Caissière en libre-service, Les témoignages, Quand le corps parle...

« Les moqueries, la pression perpétuelle et les reproches d’un travail soit disant mal fait, étaient mon quotidien… »

Bonjour à tous. Voilà, aujourd’hui j’ai décidé de vous faire part de mon histoire, je dis cela car ce n’était pas seulement mon quotidien au travail mais ce que j’ai vécu ou même subi…

Après avoir élevée ma fille pendant 9 mois, en mars 2015 je reçois un coup de fil pour un entretien d’embauche pour un CDD de 5 mois en tant que caissière employée libre service. Quelle joie ! J’allais enfin reprendre une activité et une vie sociale même si cela n’allait pas être simple car je devais laisser ma fille, bref…

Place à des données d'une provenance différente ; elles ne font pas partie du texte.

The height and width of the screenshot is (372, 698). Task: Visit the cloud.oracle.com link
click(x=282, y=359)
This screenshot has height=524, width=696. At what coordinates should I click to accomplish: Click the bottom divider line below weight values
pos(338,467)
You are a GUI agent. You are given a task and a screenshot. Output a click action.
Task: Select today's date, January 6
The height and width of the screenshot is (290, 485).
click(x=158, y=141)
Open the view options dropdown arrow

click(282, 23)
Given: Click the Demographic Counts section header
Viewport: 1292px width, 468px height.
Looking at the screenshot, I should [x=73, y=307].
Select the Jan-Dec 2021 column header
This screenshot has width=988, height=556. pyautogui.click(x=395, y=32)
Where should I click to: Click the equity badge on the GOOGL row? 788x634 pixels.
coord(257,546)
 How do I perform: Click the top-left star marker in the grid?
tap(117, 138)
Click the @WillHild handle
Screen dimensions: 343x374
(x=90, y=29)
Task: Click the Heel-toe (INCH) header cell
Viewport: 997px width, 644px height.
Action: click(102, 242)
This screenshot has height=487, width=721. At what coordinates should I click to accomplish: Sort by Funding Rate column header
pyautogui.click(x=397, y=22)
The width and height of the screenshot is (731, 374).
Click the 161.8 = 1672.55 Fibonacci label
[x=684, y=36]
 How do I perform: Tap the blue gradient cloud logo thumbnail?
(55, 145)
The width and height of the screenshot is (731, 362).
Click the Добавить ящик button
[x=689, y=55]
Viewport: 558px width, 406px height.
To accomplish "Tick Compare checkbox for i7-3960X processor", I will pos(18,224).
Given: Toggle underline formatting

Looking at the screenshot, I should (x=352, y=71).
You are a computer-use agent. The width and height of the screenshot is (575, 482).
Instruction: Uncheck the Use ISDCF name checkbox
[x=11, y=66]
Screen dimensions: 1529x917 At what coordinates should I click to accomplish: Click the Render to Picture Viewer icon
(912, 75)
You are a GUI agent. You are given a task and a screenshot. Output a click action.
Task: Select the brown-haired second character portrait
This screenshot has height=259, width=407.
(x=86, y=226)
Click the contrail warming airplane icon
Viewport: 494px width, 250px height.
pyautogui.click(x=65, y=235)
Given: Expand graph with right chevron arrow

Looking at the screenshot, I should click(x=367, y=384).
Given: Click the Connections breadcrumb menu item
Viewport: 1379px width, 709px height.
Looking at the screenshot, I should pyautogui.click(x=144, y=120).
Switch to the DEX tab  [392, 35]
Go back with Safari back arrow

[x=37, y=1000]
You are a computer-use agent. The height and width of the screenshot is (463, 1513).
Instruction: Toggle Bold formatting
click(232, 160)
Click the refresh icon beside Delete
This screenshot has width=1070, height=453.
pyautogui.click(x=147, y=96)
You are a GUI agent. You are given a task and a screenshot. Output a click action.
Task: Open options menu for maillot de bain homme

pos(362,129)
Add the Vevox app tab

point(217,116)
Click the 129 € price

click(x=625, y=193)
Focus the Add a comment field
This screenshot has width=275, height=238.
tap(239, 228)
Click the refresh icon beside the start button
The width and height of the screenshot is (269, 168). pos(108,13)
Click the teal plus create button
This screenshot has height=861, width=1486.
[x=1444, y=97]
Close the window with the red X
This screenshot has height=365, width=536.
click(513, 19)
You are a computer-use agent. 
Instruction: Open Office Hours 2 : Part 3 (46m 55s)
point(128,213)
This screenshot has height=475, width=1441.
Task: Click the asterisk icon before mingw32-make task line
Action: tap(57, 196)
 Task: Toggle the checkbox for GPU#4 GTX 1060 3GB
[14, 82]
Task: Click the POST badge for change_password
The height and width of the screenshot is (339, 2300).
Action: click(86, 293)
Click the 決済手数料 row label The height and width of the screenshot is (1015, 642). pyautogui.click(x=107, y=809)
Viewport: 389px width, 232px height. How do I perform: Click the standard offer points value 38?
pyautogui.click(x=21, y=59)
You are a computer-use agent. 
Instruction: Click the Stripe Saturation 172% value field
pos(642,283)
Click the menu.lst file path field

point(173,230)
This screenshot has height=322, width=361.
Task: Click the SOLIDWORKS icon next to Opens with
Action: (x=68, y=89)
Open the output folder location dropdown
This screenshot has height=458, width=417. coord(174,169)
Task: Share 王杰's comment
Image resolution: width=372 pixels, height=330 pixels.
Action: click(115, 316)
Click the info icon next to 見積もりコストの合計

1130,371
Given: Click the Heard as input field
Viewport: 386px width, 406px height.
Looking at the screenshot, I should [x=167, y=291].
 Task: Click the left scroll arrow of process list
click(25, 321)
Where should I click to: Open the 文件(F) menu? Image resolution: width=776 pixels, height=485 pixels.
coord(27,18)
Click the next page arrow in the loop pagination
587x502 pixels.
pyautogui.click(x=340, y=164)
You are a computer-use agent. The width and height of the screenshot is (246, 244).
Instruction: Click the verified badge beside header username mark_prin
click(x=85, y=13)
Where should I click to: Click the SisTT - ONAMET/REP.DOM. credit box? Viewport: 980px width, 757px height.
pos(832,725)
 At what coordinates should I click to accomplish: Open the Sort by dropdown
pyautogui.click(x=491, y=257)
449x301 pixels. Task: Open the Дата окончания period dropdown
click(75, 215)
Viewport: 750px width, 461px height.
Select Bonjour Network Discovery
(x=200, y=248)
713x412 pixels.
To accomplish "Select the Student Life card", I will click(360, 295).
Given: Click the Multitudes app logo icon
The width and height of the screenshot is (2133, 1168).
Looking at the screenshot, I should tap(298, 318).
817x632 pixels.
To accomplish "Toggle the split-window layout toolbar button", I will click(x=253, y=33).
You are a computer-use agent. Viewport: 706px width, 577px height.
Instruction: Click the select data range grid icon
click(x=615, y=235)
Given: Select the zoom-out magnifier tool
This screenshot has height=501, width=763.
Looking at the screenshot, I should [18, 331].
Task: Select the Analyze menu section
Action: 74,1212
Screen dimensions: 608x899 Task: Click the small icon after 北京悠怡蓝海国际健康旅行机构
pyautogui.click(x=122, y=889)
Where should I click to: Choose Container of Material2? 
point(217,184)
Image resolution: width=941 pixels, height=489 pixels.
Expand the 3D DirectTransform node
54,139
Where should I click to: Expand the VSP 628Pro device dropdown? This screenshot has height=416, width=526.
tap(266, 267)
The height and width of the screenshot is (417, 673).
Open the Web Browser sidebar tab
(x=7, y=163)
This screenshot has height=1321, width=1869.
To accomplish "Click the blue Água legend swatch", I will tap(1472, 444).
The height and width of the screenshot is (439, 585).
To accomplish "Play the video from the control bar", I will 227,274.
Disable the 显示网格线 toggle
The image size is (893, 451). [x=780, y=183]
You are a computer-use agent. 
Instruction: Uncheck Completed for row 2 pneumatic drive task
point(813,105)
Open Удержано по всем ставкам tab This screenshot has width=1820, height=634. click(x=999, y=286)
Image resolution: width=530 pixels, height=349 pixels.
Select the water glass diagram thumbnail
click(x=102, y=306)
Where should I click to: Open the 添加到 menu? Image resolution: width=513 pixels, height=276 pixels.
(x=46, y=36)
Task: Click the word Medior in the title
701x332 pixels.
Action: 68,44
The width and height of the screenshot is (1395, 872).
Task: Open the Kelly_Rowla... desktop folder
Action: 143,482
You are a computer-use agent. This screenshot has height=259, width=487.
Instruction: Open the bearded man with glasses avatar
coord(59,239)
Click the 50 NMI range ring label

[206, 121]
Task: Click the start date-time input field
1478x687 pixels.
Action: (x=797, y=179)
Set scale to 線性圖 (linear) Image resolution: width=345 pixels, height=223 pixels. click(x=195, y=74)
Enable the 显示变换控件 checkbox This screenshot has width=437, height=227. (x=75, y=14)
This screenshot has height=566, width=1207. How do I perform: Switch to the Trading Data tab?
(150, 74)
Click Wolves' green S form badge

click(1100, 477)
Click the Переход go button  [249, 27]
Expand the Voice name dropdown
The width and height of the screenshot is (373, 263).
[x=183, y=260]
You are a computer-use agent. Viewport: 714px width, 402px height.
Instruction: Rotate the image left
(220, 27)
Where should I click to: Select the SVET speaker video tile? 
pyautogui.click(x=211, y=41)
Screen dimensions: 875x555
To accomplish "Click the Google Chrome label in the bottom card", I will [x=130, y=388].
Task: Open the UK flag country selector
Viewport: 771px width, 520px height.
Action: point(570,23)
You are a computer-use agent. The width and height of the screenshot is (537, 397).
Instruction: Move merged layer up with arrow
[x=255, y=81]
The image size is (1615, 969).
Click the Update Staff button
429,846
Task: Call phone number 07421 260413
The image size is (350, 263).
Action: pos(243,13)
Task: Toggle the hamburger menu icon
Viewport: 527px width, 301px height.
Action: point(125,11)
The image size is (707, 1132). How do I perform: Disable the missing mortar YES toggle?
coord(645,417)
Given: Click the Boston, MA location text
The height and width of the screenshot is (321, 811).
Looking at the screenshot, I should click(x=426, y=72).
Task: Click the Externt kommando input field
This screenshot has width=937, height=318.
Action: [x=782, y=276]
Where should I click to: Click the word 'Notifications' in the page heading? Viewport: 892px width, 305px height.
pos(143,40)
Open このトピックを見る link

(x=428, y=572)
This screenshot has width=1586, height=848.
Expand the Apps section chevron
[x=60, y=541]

Après une formation d’une journée à la direction régionale, j’attaque le lundi suivant. La réalité fut bien différente par rapport à celle que l’on nous avaient présentée ! Rapidité (ou précipitation même…) et efficacité étaient les maîtres mots. Un jour, après une journée difficile à dépoter 6 palettes dans l’après midi, avoir été en 2ème caisse, je devais passer le balai et l’auto-laveuse avant la fermeture du magasin. Éreintée, j’exécute ma tâche sans trop réfléchir tellement mes jambes et mon dos me faisait souffrir. Nous nous saluons et partons chacun de notre côté.